» **About this task**
Write the records out once more. Leave each line exactly as given.
==*==
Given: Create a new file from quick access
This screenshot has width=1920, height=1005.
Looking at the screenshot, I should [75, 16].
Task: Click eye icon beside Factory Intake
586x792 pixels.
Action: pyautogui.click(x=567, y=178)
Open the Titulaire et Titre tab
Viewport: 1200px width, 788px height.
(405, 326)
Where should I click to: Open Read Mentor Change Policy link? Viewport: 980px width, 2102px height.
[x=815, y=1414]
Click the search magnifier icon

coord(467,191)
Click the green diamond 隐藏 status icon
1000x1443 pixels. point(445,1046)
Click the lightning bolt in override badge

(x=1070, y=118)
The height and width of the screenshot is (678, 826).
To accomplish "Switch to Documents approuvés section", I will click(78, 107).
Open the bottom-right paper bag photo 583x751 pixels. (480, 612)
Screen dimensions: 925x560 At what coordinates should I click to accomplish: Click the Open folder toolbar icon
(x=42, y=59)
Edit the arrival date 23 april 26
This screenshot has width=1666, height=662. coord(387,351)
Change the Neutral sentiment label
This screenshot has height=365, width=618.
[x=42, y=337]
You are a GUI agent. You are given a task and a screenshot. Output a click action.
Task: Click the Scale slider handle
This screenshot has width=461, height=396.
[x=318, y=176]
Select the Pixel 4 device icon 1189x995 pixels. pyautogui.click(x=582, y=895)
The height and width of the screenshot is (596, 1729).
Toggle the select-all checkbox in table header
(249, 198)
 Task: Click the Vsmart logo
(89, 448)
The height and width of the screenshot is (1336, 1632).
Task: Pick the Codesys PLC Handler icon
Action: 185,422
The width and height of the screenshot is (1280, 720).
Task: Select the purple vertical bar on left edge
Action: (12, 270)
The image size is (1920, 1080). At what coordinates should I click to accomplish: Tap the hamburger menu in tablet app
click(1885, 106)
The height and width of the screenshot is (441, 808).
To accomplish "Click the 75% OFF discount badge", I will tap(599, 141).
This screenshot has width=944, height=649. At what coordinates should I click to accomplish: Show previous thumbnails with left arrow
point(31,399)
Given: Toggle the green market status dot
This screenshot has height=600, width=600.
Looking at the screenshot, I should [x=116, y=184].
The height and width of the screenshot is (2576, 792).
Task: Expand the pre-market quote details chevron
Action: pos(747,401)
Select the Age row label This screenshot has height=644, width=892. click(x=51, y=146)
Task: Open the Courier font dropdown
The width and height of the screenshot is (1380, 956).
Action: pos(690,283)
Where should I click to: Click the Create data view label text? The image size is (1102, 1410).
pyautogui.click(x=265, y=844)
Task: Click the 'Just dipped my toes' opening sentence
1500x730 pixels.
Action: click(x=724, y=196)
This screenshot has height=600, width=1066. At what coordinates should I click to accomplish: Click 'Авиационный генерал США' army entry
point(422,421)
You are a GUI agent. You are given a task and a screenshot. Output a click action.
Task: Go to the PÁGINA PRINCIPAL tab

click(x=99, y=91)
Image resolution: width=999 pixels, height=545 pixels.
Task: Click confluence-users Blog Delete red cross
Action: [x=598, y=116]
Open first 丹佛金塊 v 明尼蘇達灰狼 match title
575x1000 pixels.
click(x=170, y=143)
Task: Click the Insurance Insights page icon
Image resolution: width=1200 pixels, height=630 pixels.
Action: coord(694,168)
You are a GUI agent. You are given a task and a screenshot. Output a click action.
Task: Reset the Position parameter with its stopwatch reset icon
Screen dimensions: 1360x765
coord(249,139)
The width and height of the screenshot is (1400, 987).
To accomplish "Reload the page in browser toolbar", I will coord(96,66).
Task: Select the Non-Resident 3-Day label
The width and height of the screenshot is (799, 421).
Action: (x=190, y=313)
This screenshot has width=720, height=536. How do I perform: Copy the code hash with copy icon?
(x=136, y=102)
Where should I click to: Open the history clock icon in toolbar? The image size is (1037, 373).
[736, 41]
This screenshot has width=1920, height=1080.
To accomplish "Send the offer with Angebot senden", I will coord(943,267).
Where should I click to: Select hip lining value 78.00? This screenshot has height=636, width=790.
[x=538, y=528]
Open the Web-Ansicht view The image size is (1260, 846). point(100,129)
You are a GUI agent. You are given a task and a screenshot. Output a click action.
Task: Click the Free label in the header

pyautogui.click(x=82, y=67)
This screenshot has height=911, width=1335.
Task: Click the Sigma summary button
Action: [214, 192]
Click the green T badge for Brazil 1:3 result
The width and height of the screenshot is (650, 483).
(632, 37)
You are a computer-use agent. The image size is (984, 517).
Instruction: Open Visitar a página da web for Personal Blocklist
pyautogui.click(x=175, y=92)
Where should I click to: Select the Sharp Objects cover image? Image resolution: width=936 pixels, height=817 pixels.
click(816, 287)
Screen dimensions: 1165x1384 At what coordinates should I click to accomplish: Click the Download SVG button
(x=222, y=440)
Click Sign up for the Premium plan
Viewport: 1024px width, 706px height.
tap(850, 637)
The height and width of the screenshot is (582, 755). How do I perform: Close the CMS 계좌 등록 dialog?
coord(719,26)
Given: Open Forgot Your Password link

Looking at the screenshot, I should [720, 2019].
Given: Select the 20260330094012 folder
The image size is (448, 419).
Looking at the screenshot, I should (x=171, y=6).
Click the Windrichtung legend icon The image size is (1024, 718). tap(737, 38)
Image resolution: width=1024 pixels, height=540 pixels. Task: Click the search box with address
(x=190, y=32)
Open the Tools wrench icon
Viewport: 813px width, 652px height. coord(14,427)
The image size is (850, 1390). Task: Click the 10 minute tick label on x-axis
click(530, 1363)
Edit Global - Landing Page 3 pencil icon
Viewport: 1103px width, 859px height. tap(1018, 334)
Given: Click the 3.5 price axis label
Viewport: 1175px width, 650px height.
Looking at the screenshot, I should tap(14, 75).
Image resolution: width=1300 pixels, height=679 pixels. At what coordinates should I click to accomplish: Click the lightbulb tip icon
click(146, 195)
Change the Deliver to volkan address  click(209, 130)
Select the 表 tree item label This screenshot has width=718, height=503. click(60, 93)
==*==
» **Response**
Given: Create a new file from quick access
This screenshot has width=1920, height=1005.
Looking at the screenshot, I should [75, 16].
Task: Click eye icon beside Factory Intake
586x792 pixels.
Action: pyautogui.click(x=567, y=178)
Open the Titulaire et Titre tab
Viewport: 1200px width, 788px height.
(405, 326)
Where should I click to: Open Read Mentor Change Policy link? Viewport: 980px width, 2102px height.
[x=815, y=1414]
Click the search magnifier icon

coord(467,191)
Click the green diamond 隐藏 status icon
1000x1443 pixels. point(445,1046)
Click the lightning bolt in override badge

(x=1070, y=118)
The height and width of the screenshot is (678, 826).
To accomplish "Switch to Documents approuvés section", I will click(78, 107).
Open the bottom-right paper bag photo 583x751 pixels. (480, 612)
Screen dimensions: 925x560 At what coordinates should I click to accomplish: Click the Open folder toolbar icon
(x=42, y=59)
Edit the arrival date 23 april 26
This screenshot has width=1666, height=662. coord(387,351)
Change the Neutral sentiment label
This screenshot has height=365, width=618.
[x=42, y=337]
You are a GUI agent. You are given a task and a screenshot. Output a click action.
Task: Click the Scale slider handle
This screenshot has width=461, height=396.
[x=318, y=176]
Select the Pixel 4 device icon 1189x995 pixels. pyautogui.click(x=582, y=895)
The height and width of the screenshot is (596, 1729).
Toggle the select-all checkbox in table header
(249, 198)
 Task: Click the Vsmart logo
(89, 448)
The height and width of the screenshot is (1336, 1632).
Task: Pick the Codesys PLC Handler icon
Action: 185,422
The width and height of the screenshot is (1280, 720).
Task: Select the purple vertical bar on left edge
Action: (12, 270)
The image size is (1920, 1080). At what coordinates should I click to accomplish: Tap the hamburger menu in tablet app
click(1885, 106)
The height and width of the screenshot is (441, 808).
To accomplish "Click the 75% OFF discount badge", I will tap(599, 141).
This screenshot has width=944, height=649. At what coordinates should I click to accomplish: Show previous thumbnails with left arrow
point(31,399)
Given: Toggle the green market status dot
This screenshot has height=600, width=600.
Looking at the screenshot, I should [x=116, y=184].
The height and width of the screenshot is (2576, 792).
Task: Expand the pre-market quote details chevron
Action: pos(747,401)
Select the Age row label This screenshot has height=644, width=892. click(x=51, y=146)
Task: Open the Courier font dropdown
The width and height of the screenshot is (1380, 956).
Action: pos(690,283)
Where should I click to: Click the Create data view label text? The image size is (1102, 1410).
pyautogui.click(x=265, y=844)
Task: Click the 'Just dipped my toes' opening sentence
1500x730 pixels.
Action: click(x=724, y=196)
This screenshot has height=600, width=1066. At what coordinates should I click to accomplish: Click 'Авиационный генерал США' army entry
point(422,421)
You are a GUI agent. You are given a task and a screenshot. Output a click action.
Task: Go to the PÁGINA PRINCIPAL tab

click(x=99, y=91)
Image resolution: width=999 pixels, height=545 pixels.
Task: Click confluence-users Blog Delete red cross
Action: [x=598, y=116]
Open first 丹佛金塊 v 明尼蘇達灰狼 match title
575x1000 pixels.
click(x=170, y=143)
Task: Click the Insurance Insights page icon
Image resolution: width=1200 pixels, height=630 pixels.
Action: coord(694,168)
You are a GUI agent. You are given a task and a screenshot. Output a click action.
Task: Reset the Position parameter with its stopwatch reset icon
Screen dimensions: 1360x765
coord(249,139)
The width and height of the screenshot is (1400, 987).
To accomplish "Reload the page in browser toolbar", I will coord(96,66).
Task: Select the Non-Resident 3-Day label
The width and height of the screenshot is (799, 421).
Action: (x=190, y=313)
This screenshot has width=720, height=536. How do I perform: Copy the code hash with copy icon?
(x=136, y=102)
Where should I click to: Open the history clock icon in toolbar? The image size is (1037, 373).
[736, 41]
This screenshot has width=1920, height=1080.
To accomplish "Send the offer with Angebot senden", I will coord(943,267).
Where should I click to: Select hip lining value 78.00? This screenshot has height=636, width=790.
[x=538, y=528]
Open the Web-Ansicht view The image size is (1260, 846). point(100,129)
You are a GUI agent. You are given a task and a screenshot. Output a click action.
Task: Click the Free label in the header

pyautogui.click(x=82, y=67)
This screenshot has height=911, width=1335.
Task: Click the Sigma summary button
Action: [214, 192]
Click the green T badge for Brazil 1:3 result
The width and height of the screenshot is (650, 483).
(632, 37)
You are a computer-use agent. The image size is (984, 517).
Instruction: Open Visitar a página da web for Personal Blocklist
pyautogui.click(x=175, y=92)
Where should I click to: Select the Sharp Objects cover image? Image resolution: width=936 pixels, height=817 pixels.
click(816, 287)
Screen dimensions: 1165x1384 At what coordinates should I click to accomplish: Click the Download SVG button
(x=222, y=440)
Click Sign up for the Premium plan
Viewport: 1024px width, 706px height.
tap(850, 637)
The height and width of the screenshot is (582, 755). How do I perform: Close the CMS 계좌 등록 dialog?
coord(719,26)
Given: Open Forgot Your Password link

Looking at the screenshot, I should [720, 2019].
Given: Select the 20260330094012 folder
The image size is (448, 419).
Looking at the screenshot, I should (x=171, y=6).
Click the Windrichtung legend icon The image size is (1024, 718). tap(737, 38)
Image resolution: width=1024 pixels, height=540 pixels. Task: Click the search box with address
(x=190, y=32)
Open the Tools wrench icon
Viewport: 813px width, 652px height. coord(14,427)
The image size is (850, 1390). Task: Click the 10 minute tick label on x-axis
click(530, 1363)
Edit Global - Landing Page 3 pencil icon
Viewport: 1103px width, 859px height. tap(1018, 334)
Given: Click the 3.5 price axis label
Viewport: 1175px width, 650px height.
Looking at the screenshot, I should tap(14, 75).
Image resolution: width=1300 pixels, height=679 pixels. At what coordinates should I click to accomplish: Click the lightbulb tip icon
click(146, 195)
Change the Deliver to volkan address  click(209, 130)
Select the 表 tree item label This screenshot has width=718, height=503. click(60, 93)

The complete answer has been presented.